New Vision for Land Use in Scotland – Ecosystems and Energy

This afternoon sees the third of six conversations about Land Use hosted by SEDA. Today’s topic is Ecosystems and Energy and asks: “How can we ensure we start to restore our biodiversity while meeting our renewable energy needs?”

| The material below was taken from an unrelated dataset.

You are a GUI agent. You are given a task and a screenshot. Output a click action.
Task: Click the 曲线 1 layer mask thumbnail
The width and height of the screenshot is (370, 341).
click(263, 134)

The panel this afternoon is chaired. by Prof Dan Van Der Horst, Professor Lecturer, Environment, Energy & Society, University of Edinburgh and includes: Nicholas Gubbins, CEO Community Energy Scotland, Caroline Drummond, Chief Executive LEAF (Linking Environment And Farming), Alison Hester,  Senior Scientist , The James Hutton Institute, Jim Birley Scottish Wood & ASHS, Adrian Loening Mór Hydro Ltd. and Jeremy Leggett Solarcentury & Bunloit Wildland.

Monday 15 March 4pm – 6pm

Tickets are available here.

Each of the six conversations will include four artistic contributions, from poets, musicians and video artists, bringing a cultural perspective to each event. The contributors tonight are from:

Moteh Parrot Song for the Insects
Sophie Cooke Clockwork World
Roseanne Watt Kishie Wife
Su-a Lee Songs My Mother Taught Me

 

You can see the previous two conversations here:

 

Conversation 1-The Lie of the Land from ScotEcoDesign on Vimeo.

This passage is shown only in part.